Bon Jovi went to Nashville for 2007's country-tinged Lost Highway album and the result was mega-platinum: the record debuted at number one in the US - a first for the band. But on their upcoming release, The Circle (due out 10 November), the Jersey hitmakers are "back to rocking," says Richie Sambora.
"It was great dipping our toes in different waters," says the guitarist. "Jon [Bon Jovi] and I loved working with all these Nashville cats on Lost Highway, and that music definitely came through us in a natural way. We went down there with a couple of notepads and some guitars and magic just happened.

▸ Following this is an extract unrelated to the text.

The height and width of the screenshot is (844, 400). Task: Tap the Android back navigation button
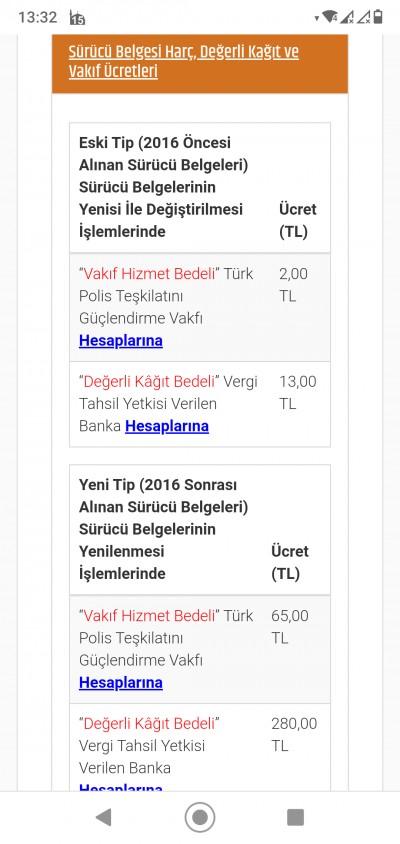103,817
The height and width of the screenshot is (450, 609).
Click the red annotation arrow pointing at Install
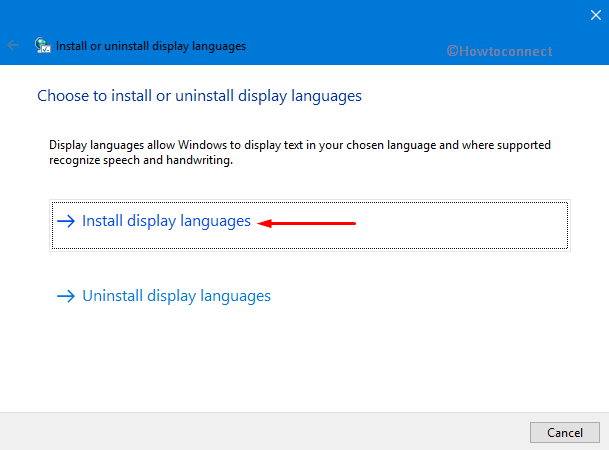click(306, 223)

"But the last thing we want to do is try to Xerox something till it becomes a pale imitation of the original. So when Jon called me up last year and said it was time to start writing, the first thing we asked ourselves was, 'What do we feel like doing? Where are our heads at?' And rocking was the answer."
Fruitful writing sessions
"I went to Jon's house with nothing and before you knew it we had something like 28 songs" Richie Sambora on his recent writing process with Jon Bon Jovi
Sambora describes the writing sessions between Bon Jovi and himself as "extremely easy, prolific and probably the most fun we've ever had creatively. I went to Jon's house with nothing and before you knew it we had something like 28 songs. Hey, when you're on a roll, you're on a roll. You don't question it, you just keep going till you're done."
Describing their demoing process, Sambora says bluntly, "We don't. Meaning, we don't do these elaborate sketches of songs with this part and that part. It's a time-waster." Instead, the duo "just grab two acoustic guitars, sit down in front of our old-school cassette record or an iPhone and we play the songs.
"We're of the belief that you can't polish bullshit," he says. "You have to remember, Jon and I have been doing this for 25 years. We know when we have something great and when we have something sub-par.
"To us, when we write a song, we knock it out and then we bring it to the band. When you go into a studio and you press 'Record,' that's a different story. That's when you start sprinkling all the fairy dust on the tracks. But that should come only after you have something that's unbreakable."
Guitars, guitars, guitars!
To record The Circle, Bon Jovi reunited with producer-songwriter John Shanks, who the band worked with on Have A Nice Day and half of Lost Highway. "John's an amazing producer, writer, you name it," Sambora enthuses. "I can't say enough good things about him. And he knows his guitars, too - that always helps."
Sambora admits he can't remember all the guitars he used on the new album, but a few come to mind. "I got a '58 Explorer which sounds excellent. Then I also used a Duesenberg, a Les Paul Jr with P-90s, a '59 and a '68 Les Paul. Plus, there were a couple of my old Teles and some of John Shanks's Strats. All good stuff."
The first single from The Circle, We Weren't Born To Follow, has been blowing up at radio, but Sambora reveals that the version currently being spun will ultimately differ from what fans can expect to hear on the album.
"When I recorded the solo to that song, I played a very melodic, kind of Beatles-esque break. That was the mood I was in. As soon as the song got leaked to radio, people went crazy, sending e-mails and Twittering and everything: 'We love the song, but what's with that solo? We want a rippin', burnin' Richie Sambora solo.
"So I said to Jon, 'Hey, do you want me to change it? We got time. And John was like, 'Sure. Go lay down another solo and we'll drop it in the song on the album.' So that's what I did - I cut it yesterday, in fact. It's a monster."
But does the guitarist mind having fans, in effect, 'produce' part of a song? "Nah!" he says, with a laugh. "When I played sessions, it was all about serving the song. Sometimes you have to test things out and see what works. I'm totally cool about the whole thing. And I guarantee that when people hear the new solo, they'll be stoked. Ask and you shall receive."